Fase iniziale

Sara è una donna sulla quarantina, pragmatica e intraprendente. Al nostro primo contatto telefonico mi riporta un problema nella gestione di sua figlia Rebecca, di anni tredici. Mi spiega che vorrebbe portarla in terapia ma che, nonostante le sue ripetute richieste, lei non fa che resistere.

Le chiedo se è disposta ad incontrarmi prima da sola, per illustrarmi per bene quali sono le sue preoccupazioni e poi valutare insieme come procedere. Acconsente e fissiamo l’appuntamento dì a qualche giorno.

Sara arriva puntuale, già commossa al pensiero di dover parlare di sua figlia. La faccio accomodare, le chiedo se ha bisogno di qualcosa, e tra un convenevole e l’altro comincia la nostra seduta.

“Bene, Sara. Al telefono mi dicevi che hai dei problemi a gestire tua figlia Rebecca. Puoi provare a spiegarmi che cosa intendi?”

Prima di rispondere, Sara trova che sia utile farmi un quadro della loro situazione familiare.

Da circa un anno e mezzo lei e il marito hanno divorziato e hanno deciso per l’affidamento congiunto di Rebecca, la loro unica figlia. La piccola vive con la madre durante la settimana, mentre trascorre i week-end con il padre, trasferitosi in un paesino adiacente: questa organizzazione è stata decisa come “la più comoda” per Rebecca, affinché le fosse garantita una certa continuità con gli impegni scolastici e con l’attività sportiva.

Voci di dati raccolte
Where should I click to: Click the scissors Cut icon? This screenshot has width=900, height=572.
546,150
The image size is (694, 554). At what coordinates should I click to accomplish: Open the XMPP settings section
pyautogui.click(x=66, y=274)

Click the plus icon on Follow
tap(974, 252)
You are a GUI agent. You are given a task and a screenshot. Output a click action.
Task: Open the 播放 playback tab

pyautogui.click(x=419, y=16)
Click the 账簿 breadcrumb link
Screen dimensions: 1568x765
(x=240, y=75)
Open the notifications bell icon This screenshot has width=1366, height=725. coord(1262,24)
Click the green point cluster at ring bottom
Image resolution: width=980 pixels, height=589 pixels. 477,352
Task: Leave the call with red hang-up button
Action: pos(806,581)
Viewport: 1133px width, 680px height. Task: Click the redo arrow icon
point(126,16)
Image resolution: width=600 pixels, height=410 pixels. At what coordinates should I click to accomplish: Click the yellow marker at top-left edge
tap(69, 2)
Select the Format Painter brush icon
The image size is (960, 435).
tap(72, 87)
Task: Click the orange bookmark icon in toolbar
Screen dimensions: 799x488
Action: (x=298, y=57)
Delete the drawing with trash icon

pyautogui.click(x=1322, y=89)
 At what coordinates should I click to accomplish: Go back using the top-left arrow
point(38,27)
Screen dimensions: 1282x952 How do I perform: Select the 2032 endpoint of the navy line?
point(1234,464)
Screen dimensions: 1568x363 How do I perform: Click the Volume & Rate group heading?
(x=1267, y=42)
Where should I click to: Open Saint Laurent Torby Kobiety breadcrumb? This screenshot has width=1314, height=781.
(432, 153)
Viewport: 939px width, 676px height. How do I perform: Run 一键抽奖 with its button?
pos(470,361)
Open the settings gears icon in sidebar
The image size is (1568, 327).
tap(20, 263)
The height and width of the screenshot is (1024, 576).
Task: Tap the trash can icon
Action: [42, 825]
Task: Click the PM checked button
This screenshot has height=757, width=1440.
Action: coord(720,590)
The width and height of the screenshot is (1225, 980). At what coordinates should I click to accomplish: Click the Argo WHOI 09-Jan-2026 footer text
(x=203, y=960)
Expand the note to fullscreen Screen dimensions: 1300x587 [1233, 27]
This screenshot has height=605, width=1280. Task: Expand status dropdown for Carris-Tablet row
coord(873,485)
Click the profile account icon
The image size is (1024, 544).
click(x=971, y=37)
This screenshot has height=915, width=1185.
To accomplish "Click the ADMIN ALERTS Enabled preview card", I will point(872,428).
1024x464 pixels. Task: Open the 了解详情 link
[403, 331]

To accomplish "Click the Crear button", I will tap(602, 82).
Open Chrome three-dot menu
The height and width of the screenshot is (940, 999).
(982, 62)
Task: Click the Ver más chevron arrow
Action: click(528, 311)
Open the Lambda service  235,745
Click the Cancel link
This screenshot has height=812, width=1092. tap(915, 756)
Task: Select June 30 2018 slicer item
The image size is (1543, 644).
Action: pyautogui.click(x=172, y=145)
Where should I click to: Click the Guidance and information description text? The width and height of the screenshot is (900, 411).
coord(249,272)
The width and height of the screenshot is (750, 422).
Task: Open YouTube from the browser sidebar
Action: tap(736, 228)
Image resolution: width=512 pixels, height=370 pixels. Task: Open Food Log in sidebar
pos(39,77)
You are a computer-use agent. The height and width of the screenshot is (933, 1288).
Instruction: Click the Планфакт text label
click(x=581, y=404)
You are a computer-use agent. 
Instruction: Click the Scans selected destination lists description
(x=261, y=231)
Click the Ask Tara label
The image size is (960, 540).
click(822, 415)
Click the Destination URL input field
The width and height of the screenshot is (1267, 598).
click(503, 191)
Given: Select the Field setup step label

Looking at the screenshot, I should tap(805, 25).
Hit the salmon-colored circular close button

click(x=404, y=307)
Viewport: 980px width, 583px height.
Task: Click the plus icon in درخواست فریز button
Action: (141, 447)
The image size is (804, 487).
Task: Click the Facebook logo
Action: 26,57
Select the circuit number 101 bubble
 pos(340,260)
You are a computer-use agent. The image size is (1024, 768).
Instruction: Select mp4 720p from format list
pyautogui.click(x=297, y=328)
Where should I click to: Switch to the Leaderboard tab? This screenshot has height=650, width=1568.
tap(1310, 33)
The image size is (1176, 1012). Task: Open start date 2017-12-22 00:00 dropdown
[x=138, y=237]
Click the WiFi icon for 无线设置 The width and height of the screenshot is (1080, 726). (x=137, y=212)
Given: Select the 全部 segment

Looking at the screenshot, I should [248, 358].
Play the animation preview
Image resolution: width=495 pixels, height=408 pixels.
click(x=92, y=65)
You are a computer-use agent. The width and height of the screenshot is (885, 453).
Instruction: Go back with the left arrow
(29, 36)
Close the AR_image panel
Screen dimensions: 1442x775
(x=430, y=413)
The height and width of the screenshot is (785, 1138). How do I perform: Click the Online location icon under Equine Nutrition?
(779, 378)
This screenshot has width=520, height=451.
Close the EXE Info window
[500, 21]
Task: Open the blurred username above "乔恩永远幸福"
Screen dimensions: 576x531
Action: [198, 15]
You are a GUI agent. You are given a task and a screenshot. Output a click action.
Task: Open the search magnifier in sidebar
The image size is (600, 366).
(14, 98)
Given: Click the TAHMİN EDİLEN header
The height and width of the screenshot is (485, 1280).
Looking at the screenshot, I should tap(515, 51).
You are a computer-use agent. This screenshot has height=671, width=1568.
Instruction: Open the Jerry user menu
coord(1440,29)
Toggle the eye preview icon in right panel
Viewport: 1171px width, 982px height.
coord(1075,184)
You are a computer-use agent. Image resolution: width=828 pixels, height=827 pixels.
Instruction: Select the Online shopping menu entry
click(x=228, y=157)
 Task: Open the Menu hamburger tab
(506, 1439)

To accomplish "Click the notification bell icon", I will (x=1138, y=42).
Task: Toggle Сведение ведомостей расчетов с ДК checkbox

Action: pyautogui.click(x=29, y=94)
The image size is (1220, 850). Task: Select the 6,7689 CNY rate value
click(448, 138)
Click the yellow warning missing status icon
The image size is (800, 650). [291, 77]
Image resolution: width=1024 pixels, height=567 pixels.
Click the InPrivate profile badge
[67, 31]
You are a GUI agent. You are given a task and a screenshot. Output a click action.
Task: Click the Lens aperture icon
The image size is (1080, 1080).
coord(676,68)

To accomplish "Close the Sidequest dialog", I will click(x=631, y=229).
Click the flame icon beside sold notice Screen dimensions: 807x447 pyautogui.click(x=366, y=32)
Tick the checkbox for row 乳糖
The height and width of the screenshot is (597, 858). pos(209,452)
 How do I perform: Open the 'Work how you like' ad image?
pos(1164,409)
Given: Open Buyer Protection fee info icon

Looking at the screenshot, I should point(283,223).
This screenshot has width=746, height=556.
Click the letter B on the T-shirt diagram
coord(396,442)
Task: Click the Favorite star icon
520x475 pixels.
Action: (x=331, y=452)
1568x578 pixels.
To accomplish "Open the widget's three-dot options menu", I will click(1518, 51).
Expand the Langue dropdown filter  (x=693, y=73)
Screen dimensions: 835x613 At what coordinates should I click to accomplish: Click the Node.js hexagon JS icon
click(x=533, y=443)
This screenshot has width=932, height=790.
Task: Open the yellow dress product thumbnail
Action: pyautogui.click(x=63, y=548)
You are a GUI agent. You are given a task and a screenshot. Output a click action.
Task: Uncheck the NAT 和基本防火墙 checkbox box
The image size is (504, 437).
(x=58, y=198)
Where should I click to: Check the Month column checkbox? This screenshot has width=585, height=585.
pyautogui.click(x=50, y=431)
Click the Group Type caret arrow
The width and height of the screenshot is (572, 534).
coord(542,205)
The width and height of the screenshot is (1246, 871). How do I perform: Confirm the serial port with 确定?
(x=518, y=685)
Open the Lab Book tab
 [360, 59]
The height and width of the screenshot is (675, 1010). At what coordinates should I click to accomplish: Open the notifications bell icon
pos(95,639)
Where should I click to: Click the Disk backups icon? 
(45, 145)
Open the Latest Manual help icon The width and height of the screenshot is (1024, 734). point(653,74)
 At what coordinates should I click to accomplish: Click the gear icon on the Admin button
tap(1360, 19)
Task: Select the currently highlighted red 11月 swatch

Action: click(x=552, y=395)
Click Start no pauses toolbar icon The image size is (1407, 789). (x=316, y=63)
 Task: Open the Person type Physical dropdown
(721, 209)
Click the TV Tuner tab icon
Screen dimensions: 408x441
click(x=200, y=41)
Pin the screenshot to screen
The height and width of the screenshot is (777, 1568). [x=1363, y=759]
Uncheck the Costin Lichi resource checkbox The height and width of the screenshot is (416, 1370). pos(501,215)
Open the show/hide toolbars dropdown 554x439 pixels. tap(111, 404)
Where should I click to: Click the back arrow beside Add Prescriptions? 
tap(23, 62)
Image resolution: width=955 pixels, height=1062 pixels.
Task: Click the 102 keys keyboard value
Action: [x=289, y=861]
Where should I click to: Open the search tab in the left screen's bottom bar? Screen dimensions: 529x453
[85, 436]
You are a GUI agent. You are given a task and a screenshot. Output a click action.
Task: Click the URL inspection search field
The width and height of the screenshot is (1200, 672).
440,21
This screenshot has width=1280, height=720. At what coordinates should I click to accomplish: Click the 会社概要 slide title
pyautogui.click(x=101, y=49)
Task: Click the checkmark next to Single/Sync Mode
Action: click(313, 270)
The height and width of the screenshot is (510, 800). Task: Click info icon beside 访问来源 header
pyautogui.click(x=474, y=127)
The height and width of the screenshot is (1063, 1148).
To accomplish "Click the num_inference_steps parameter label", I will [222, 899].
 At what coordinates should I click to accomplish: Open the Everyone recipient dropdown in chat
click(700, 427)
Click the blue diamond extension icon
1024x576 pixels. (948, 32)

- _Come procedere_
Riassumi in due frasi il testo in esame riportato sopra, sul primo incontro con Sara.

- _Risposta_
Sara, una donna sulla quarantina, chiede aiuto per gestire la figlia tredicenne Rebecca, che resiste alle sue ripetute richieste di andare in terapia, e accetta di incontrare prima da sola chi racconta. Durante la seduta, prima di rispondere, descrive la situazione familiare: divorziata dal marito da circa un anno e mezzo con affidamento congiunto, tiene Rebecca con sé durante la settimana, mentre la figlia passa i week-end con il padre, così da garantirle continuità con la scuola e lo sport.